======== Material for this exercise ========
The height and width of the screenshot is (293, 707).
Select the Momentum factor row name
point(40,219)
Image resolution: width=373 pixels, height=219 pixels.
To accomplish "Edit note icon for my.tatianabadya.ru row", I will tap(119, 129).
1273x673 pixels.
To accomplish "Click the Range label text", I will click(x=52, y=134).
========
======== Material for this exercise ========
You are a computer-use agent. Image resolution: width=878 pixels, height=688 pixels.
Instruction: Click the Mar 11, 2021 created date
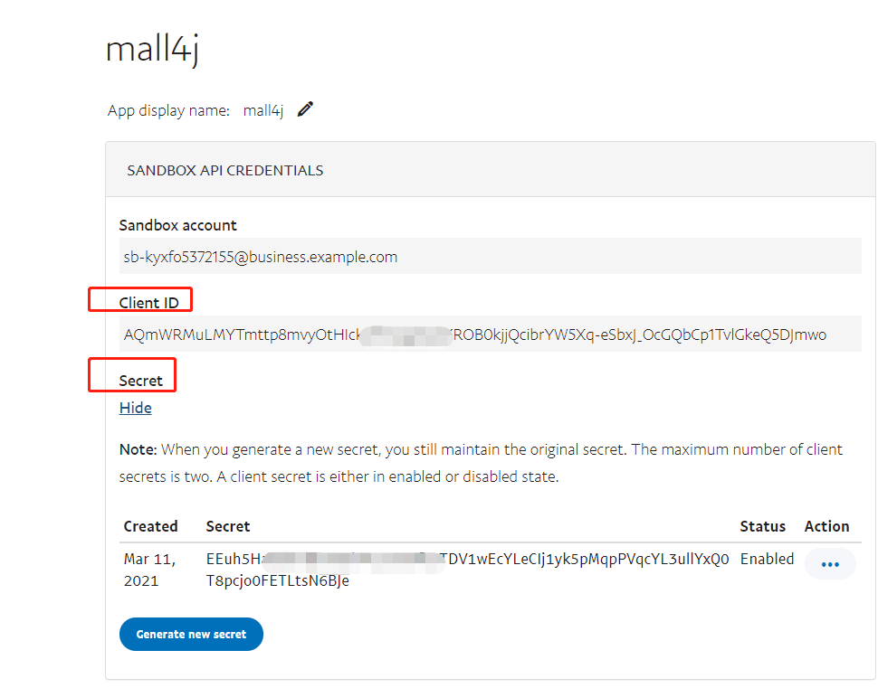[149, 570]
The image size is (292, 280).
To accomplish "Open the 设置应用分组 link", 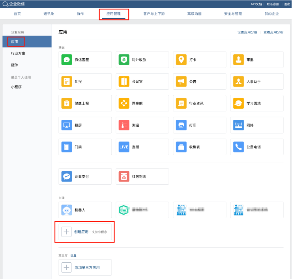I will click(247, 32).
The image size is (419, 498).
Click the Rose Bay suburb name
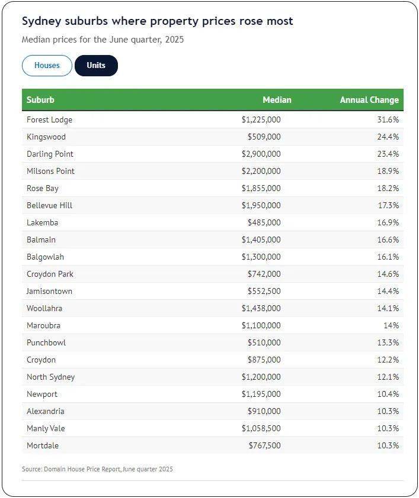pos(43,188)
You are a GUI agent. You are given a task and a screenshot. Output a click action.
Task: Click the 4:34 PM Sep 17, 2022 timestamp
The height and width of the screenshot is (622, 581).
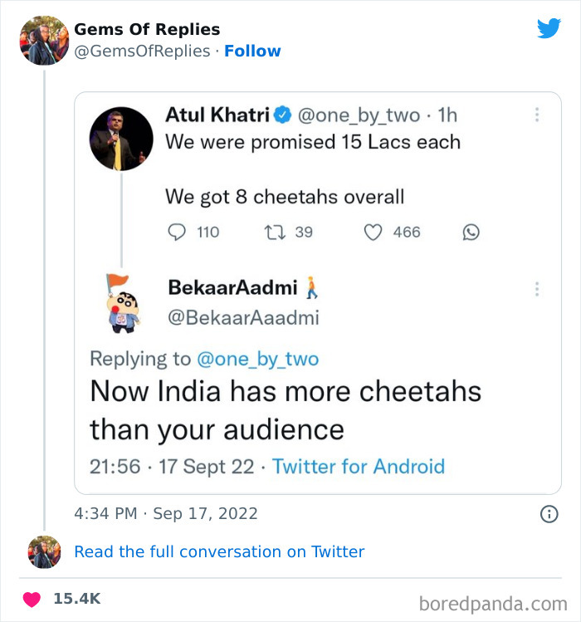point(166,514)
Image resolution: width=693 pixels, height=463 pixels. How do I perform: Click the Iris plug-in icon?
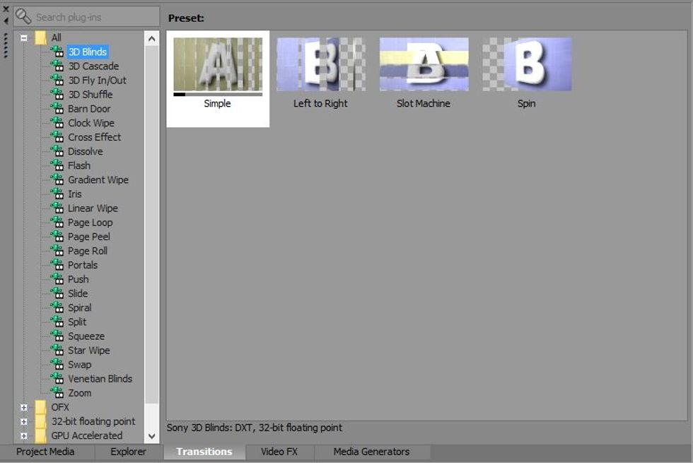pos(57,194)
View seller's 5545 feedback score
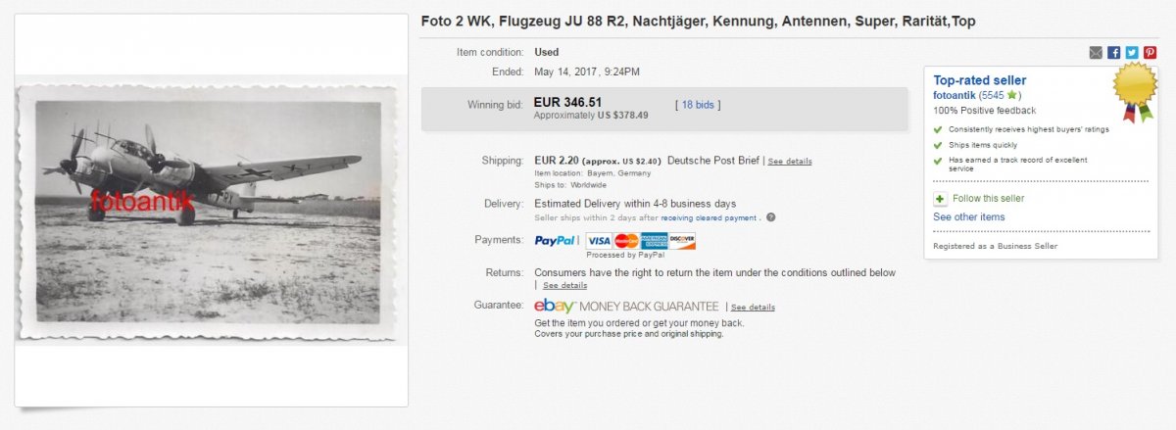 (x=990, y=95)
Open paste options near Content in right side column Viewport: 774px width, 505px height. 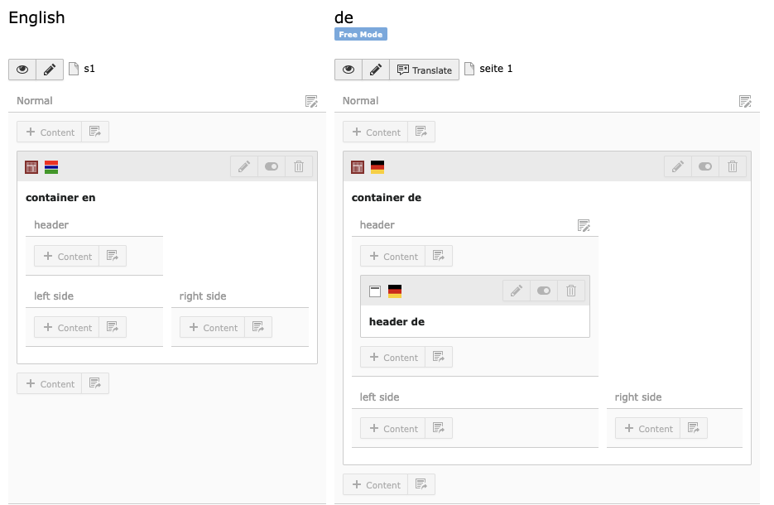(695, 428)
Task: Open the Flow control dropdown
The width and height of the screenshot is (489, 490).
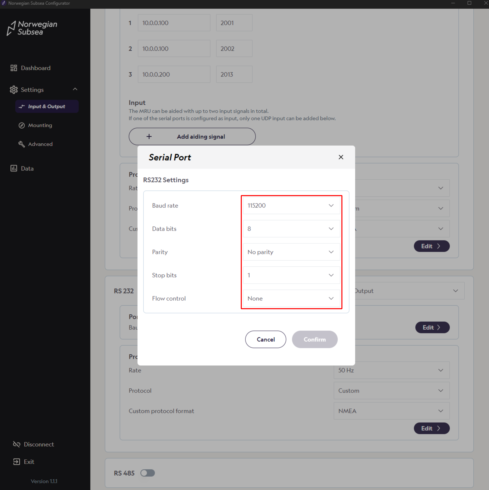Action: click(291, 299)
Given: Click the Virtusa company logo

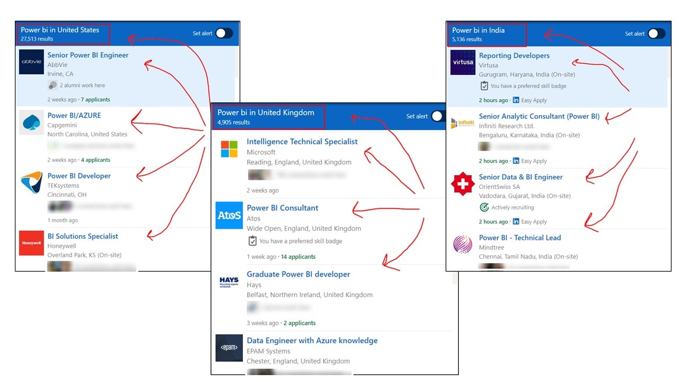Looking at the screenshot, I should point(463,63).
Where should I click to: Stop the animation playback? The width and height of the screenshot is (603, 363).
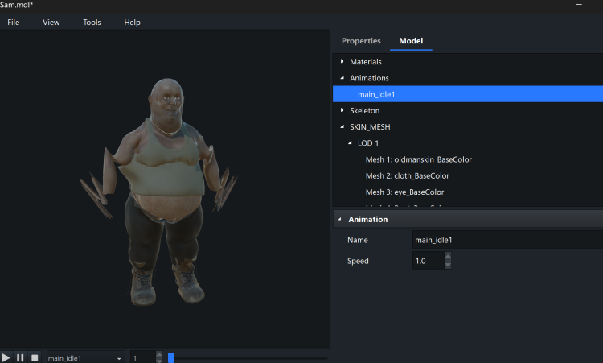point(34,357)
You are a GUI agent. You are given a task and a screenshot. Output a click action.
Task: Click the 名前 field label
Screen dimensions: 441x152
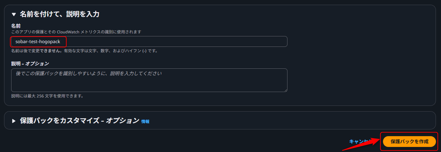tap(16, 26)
========
======== Material for this exercise ========
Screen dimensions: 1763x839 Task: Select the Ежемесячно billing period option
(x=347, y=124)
========
## Your goal:
Rescale the lines starting at the one containing "The height and width of the screenshot is (293, 707)." and ending at the one containing "will click(x=52, y=134).". Write them out again in full, items included, with every answer coordinate multiplied by 0.2 and rounded to a whole number (halves round up), and all other numbers left as they are.

## Result of the exercise:
The height and width of the screenshot is (293, 707).
Select the Momentum factor row name
point(8,44)
Image resolution: width=373 pixels, height=219 pixels.
To accomplish "Edit note icon for my.tatianabadya.ru row", I will tap(24, 26).
1273x673 pixels.
To accomplish "Click the Range label text", I will click(x=10, y=27).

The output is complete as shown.